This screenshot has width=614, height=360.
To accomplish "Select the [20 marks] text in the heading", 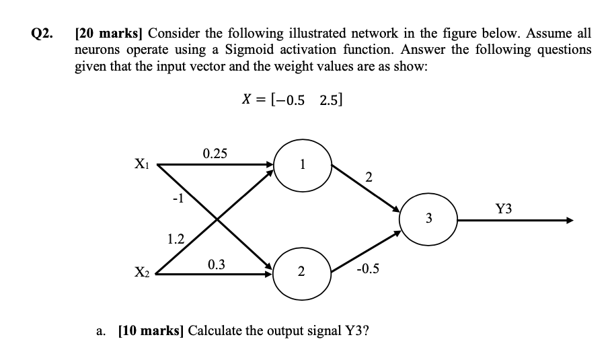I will coord(108,33).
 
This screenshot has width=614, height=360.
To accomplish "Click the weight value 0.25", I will coord(215,153).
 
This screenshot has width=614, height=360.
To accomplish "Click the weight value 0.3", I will coord(217,264).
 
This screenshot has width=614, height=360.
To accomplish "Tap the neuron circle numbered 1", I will coord(303,164).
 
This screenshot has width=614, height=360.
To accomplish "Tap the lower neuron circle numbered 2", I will coord(301,272).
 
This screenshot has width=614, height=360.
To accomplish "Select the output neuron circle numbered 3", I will coord(429,218).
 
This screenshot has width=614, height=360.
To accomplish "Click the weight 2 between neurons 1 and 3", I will coord(368,178).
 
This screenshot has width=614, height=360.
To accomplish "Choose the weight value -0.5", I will coord(369,269).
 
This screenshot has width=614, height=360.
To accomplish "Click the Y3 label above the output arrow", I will coord(503,209).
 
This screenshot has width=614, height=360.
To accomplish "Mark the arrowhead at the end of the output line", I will coord(570,221).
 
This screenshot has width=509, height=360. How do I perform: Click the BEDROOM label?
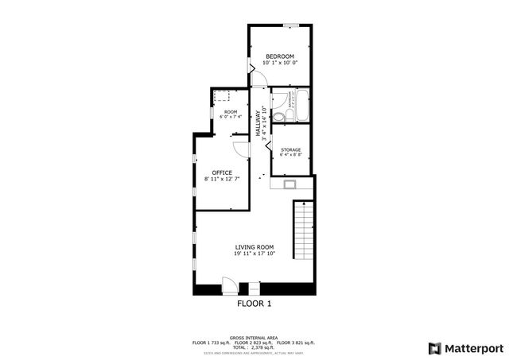tap(280, 56)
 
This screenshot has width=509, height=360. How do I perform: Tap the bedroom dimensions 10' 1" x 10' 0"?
tap(280, 63)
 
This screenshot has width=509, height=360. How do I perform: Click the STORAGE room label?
tap(290, 149)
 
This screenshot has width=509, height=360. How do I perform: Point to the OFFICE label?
tap(222, 172)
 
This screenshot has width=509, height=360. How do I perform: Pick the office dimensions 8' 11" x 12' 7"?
tap(222, 180)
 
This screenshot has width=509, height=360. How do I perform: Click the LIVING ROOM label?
tap(254, 247)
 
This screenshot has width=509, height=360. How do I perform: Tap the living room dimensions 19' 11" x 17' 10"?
tap(254, 254)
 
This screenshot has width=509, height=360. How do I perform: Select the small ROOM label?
tap(230, 112)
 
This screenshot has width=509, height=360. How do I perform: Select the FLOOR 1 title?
tap(254, 304)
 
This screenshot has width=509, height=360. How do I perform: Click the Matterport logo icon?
tap(434, 347)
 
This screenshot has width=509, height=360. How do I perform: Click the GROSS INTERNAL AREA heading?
tap(254, 337)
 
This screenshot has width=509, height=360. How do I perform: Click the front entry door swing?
tap(229, 281)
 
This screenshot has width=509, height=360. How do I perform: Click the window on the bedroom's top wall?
tap(293, 27)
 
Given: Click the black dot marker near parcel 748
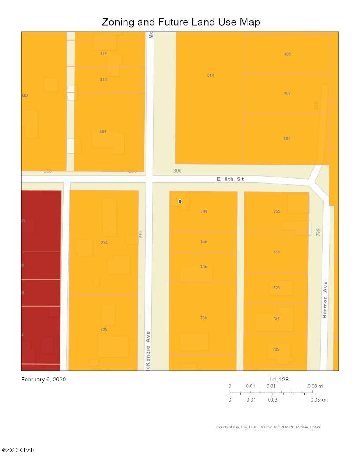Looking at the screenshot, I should click(x=180, y=201).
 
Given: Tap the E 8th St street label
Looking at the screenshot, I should click(x=230, y=179).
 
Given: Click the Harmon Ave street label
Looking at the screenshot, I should click(x=325, y=300).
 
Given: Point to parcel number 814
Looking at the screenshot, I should click(x=210, y=75).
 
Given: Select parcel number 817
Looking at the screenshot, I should click(x=103, y=53).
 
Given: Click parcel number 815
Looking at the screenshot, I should click(x=103, y=80).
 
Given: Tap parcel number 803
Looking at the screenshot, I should click(x=287, y=94).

········

#### [Set problem]
Print the lines again without any change, beginning at the line that contains "small ROOM label?" and stopping after the line that contains "tap(434, 347)".

#### [Result]
This screenshot has width=509, height=360. How do I perform: Select the small ROOM label?
tap(230, 112)
 
This screenshot has width=509, height=360. How do I perform: Select the FLOOR 1 title?
tap(254, 304)
 
This screenshot has width=509, height=360. How do I perform: Click the Matterport logo icon?
tap(434, 347)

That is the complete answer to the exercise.